By Rose Hoban and Anne Blythe
Before the North Carolina state Senate joined the state House of Representatives in adoption of a bill to restrict abortion after 12 weeks of gestation, Senate Democrats asked a series of questions and offered pointed comments that could be useful to anyone filing a legal challenge against the legislation.
In a session that started shortly after 10:30 a.m. Thursday and lasted until 5 p.m., with an hour break at lunchtime, the complaints lodged against Senate Bill 20 centered on multiple themes including that:
- The legislative process was flawed and did not comply with typical bill-making procedures.

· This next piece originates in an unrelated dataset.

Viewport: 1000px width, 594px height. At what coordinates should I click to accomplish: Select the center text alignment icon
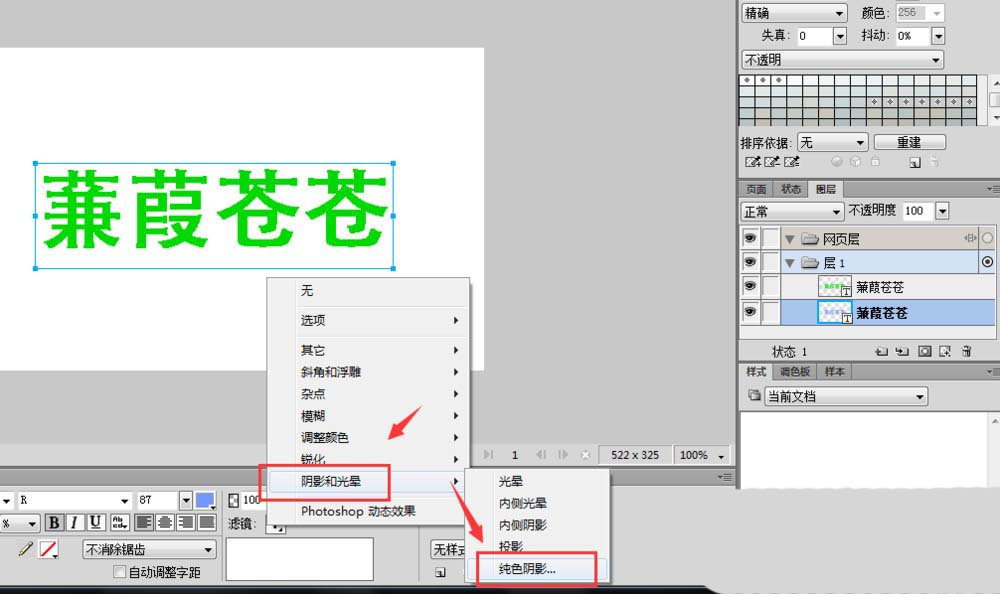click(x=167, y=522)
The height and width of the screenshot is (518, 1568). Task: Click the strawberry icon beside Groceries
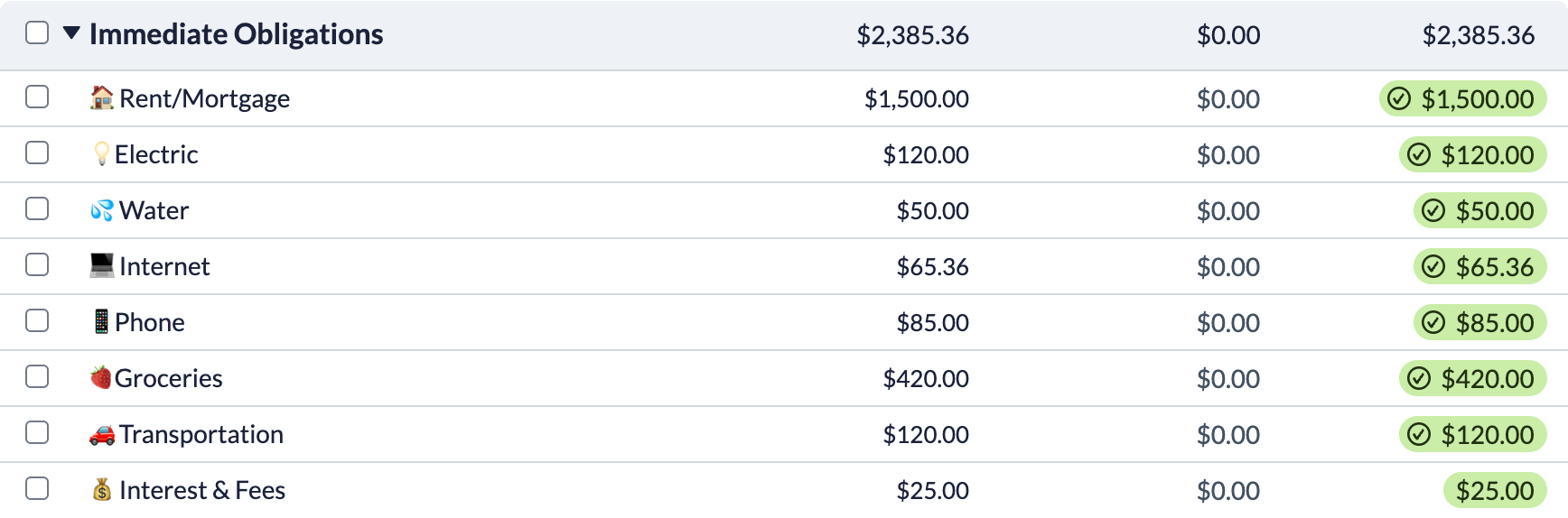coord(101,377)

- New restrictions would have disparate impacts particularly on low-income, Black and rural women.
Democrats cited sometimes arcane rules in exchanges over procedures and protocols as they fruitlessly maneuvered to block SB 20. The legislation was rolled out Tuesday night by Republican leaders, passed through the House of Representatives late Wednesday on a party line vote, then landed on the Senate floor Thursday morning for what became a marathon debate — the likes of which some said had not been seen in a decade.

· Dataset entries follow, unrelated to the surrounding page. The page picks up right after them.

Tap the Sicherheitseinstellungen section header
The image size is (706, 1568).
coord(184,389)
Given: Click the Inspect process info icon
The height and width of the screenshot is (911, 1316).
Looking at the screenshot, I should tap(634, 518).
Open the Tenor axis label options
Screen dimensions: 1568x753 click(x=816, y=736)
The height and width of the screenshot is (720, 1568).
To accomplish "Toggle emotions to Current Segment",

The Senate approved the bill along party lines, too, with 29 Republicans supporting the new abortion restrictions and 20 Democrats opposed to them.
The next stop is the desk of Gov. Roy Cooper, a Democrat who has vetoed all previous attempts to restrict abortion beyond the 20-week limit currently in place.
Cooper issued a tweet on Wednesday, with his signature RC at the end, saying: “I will veto this extreme demand and need everyone’s help to hold it.”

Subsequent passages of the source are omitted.